* _Aufgaben_
[1] Schreiben Sie aus dem Text über die Solaranlage den Abschnitt ab, der mit "Folglich hat mein" beginnt und bis einschließlich "- ein Stilblüten-Placebo." reicht.
[2] Nennen Sie alle Werte in Watt oder Euro, die im Text über die Solaranlage vorkommen, jeden Wert nur einmal.
━━ Vorliegender Text ━━
Folglich hat mein Wechselrichter, der aus dem Gleichstrom der Solarpanele den Wechselstrom für das Stromnetz der Entega macht, eine eingebaute Bremse: oberhalb von 600 Watt macht er nicht mehr mit. Diese Bremse gibt es nur in Deutschland, nirgendwo sonst. Gott-sei-Dank schaffen die Panele es nur manchmal im Hochsommer, faktisch an diese Grenze zu stoßen. Der Lobbyist hat zwar die Regel in Deutschland beeinflusst, aber hat damit praktisch gar nix erreicht, außer dass es nun eine spezifisch deutsche Wechselrichter-Version gibt. Sein Sand im Getriebe war also nur Gesteinsmehl mit eher psychologischer Wirkung - ein Stilblüten-Placebo.

Aber die bürokratischen Stilblüten werden noch reichhaltiger, wenn man der staatsbürgerlichen Pflicht nachkommt, die Anlage zu registrieren. Als Erstes kommt das Marktstammdatenregister dran. Das ist noch zufrieden, wenn man ihm mitteilt, dass die Anlage von den 720 möglichen Watt Leistung bitte schön nur ganze 600 einspeisen tut.

Schon dreister ist mein Netzbetreiber. Er fragt mich hundert Löcher in den Bauch, von deren Sinn ich gerade mal vier oder fünf einsehen kann, der Rest ist für mich bedeutungsloses Blabla. Was fange ich bloss mit Cosinus-Φ an und was genau trage ich da nun ein? Kann mal wer ein einfacheres Script machen, was zum Anmelden von Klein-Vieh, wie bei mir, geeigneter ist? Wahrscheinlich nicht.

Und, um die 400 Euro von der Stadt Darmstadt zu kriegen, um damit die 1.000 Euro hohe Investition wenigstens teilweise abzumildern, muss ich noch mehr Löcher in den Bauch gefragt werden. Nun soll auch noch mein Vermieter eine Einverständniserklärung abgeben, dass ich das Ding auf das Flachdach packen darf. Wenn ich dessen Zustimmung nicht schon von Anfang an gehabt hätte, hätte ich gar nicht seine Wohnung als Transferzone für die schweren Pakete nutzen dürfen. Auf die Frage an die Stadt Darmstadt, wieso sie diese Erklärung brauchen, kriege ich natürlich keine vernünftige Antwort. Wahrscheinlich war da nur wieder so ein Lobbyist am Werk, mit seinem Sandkännchen. Die 400 Euro sind auch Mitte September noch immer nicht auf meinem Konto eingegangen, gut Ding will halt Weile haben.
━━━
━━ Bereitgestellte Daten ━━
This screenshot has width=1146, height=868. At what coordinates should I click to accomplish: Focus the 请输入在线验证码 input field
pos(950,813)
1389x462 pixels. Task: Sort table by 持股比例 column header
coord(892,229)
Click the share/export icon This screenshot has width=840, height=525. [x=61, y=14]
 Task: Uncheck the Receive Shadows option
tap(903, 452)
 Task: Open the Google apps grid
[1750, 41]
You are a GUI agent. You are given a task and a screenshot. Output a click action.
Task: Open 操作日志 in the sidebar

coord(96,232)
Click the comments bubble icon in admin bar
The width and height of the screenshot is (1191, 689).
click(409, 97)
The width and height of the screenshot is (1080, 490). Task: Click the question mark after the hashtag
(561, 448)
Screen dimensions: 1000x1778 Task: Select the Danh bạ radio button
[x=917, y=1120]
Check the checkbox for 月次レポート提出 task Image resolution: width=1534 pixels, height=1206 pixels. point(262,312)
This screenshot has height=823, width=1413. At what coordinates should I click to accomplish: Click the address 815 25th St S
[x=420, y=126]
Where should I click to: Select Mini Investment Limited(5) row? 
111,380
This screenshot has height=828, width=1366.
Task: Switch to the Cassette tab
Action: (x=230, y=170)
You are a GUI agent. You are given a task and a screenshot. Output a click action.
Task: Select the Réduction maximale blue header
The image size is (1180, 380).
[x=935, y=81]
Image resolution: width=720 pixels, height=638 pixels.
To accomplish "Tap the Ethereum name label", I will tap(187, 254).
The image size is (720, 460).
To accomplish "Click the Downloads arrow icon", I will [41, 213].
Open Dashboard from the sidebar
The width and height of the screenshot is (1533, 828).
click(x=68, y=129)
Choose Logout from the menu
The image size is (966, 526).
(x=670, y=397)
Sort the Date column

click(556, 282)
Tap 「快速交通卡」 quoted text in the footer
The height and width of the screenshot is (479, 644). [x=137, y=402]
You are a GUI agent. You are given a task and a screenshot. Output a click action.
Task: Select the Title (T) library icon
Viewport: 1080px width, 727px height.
━━━
* _Schriftliche Antworten_
[1]
Folglich hat mein Wechselrichter, der aus dem Gleichstrom der Solarpanele den Wechselstrom für das Stromnetz der Entega macht, eine eingebaute Bremse: oberhalb von 600 Watt macht er nicht mehr mit. Diese Bremse gibt es nur in Deutschland, nirgendwo sonst. Gott-sei-Dank schaffen die Panele es nur manchmal im Hochsommer, faktisch an diese Grenze zu stoßen. Der Lobbyist hat zwar die Regel in Deutschland beeinflusst, aber hat damit praktisch gar nix erreicht, außer dass es nun eine spezifisch deutsche Wechselrichter-Version gibt. Sein Sand im Getriebe war also nur Gesteinsmehl mit eher psychologischer Wirkung - ein Stilblüten-Placebo.

[2]
- 600 Watt
- 720 Watt
- 400 Euro
- 1.000 Euro